"H. Peter Anvin" <hpa@[EMAIL PROTECTED]
> wrote in message
news:48810604.6070103@[EMAIL PROTECTED]
> Rod Pemberton wrote:
> >
> > Houston, we have a problem... It appears that's combinations
(un-ordered
> > set).
> >
>
> Right, nPm = n!/(n-m)!.
>
> > A deck order of 1,2,3,4,5 is distinctly different from a deck order of
> > 2,5,4,1,3. The game needs to keep track of the deck order. The
remaining
> > five cards could be 1,50,23,37,9. I'd think we'd want permutations
(ordered
> > sets).
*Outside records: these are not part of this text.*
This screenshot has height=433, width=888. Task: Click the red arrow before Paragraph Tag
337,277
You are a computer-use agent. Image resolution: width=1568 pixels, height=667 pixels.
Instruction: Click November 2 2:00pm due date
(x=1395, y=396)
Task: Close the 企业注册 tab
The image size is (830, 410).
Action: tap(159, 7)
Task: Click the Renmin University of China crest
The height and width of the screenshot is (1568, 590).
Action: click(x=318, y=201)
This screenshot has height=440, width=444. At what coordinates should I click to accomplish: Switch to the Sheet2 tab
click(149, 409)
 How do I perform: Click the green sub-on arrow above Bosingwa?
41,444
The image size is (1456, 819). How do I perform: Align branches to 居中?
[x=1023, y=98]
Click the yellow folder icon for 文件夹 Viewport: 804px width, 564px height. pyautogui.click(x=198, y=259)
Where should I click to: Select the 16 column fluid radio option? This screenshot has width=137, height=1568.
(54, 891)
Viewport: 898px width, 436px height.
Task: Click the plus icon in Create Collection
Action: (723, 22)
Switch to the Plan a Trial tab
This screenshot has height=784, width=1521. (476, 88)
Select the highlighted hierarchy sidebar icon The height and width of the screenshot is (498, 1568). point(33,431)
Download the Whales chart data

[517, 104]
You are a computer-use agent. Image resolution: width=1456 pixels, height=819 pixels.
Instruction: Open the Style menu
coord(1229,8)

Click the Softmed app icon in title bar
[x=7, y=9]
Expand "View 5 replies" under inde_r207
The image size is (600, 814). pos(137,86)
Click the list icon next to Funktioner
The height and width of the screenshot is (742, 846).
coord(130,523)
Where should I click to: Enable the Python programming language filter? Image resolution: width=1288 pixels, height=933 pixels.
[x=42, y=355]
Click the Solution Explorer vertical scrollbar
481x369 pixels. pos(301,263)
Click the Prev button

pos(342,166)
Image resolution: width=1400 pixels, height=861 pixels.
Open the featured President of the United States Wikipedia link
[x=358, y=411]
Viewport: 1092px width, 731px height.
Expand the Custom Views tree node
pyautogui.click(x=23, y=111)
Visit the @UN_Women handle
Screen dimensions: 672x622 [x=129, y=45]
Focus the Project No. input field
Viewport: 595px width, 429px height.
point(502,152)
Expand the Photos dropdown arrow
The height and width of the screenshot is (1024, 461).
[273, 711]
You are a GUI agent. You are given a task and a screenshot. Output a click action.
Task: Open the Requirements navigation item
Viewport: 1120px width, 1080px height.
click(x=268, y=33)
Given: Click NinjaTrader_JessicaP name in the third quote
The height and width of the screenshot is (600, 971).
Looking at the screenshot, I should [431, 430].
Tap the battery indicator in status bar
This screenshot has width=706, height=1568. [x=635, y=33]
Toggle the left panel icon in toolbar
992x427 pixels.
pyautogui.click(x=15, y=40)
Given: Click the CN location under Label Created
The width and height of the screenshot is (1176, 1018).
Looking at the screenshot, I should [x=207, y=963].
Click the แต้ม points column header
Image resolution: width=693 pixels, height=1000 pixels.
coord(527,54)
For 52 cards:
> >
> > 52!=52*51*... = (big number Wolf posted)
> >
> > For five cards remaining:
> >
> > 5*4*3*2*1 / 1! = 120
> >
> > So, I asked: if 1,2,3,4,5 is ranked as first of 120 permutations of
> > 1,2,3,4,5, and all permutations are ranked from 1 to 120, what
permutation
> > out of 120 is 2,5,4,1,3? (I used example value 33.) Is there a way
to
> > generate the permutation from this rank number? Or, vice versa?
>
> There is, it's just awkward.
>
> In the case of the card deck, take the permutation number P:
>
> Make a list, deck[] of all the cards.
>
> card[0] = deck[P mod 52]
> P <- P div 52
If P can be 1...120, and P is < 52, div underflows... Yes?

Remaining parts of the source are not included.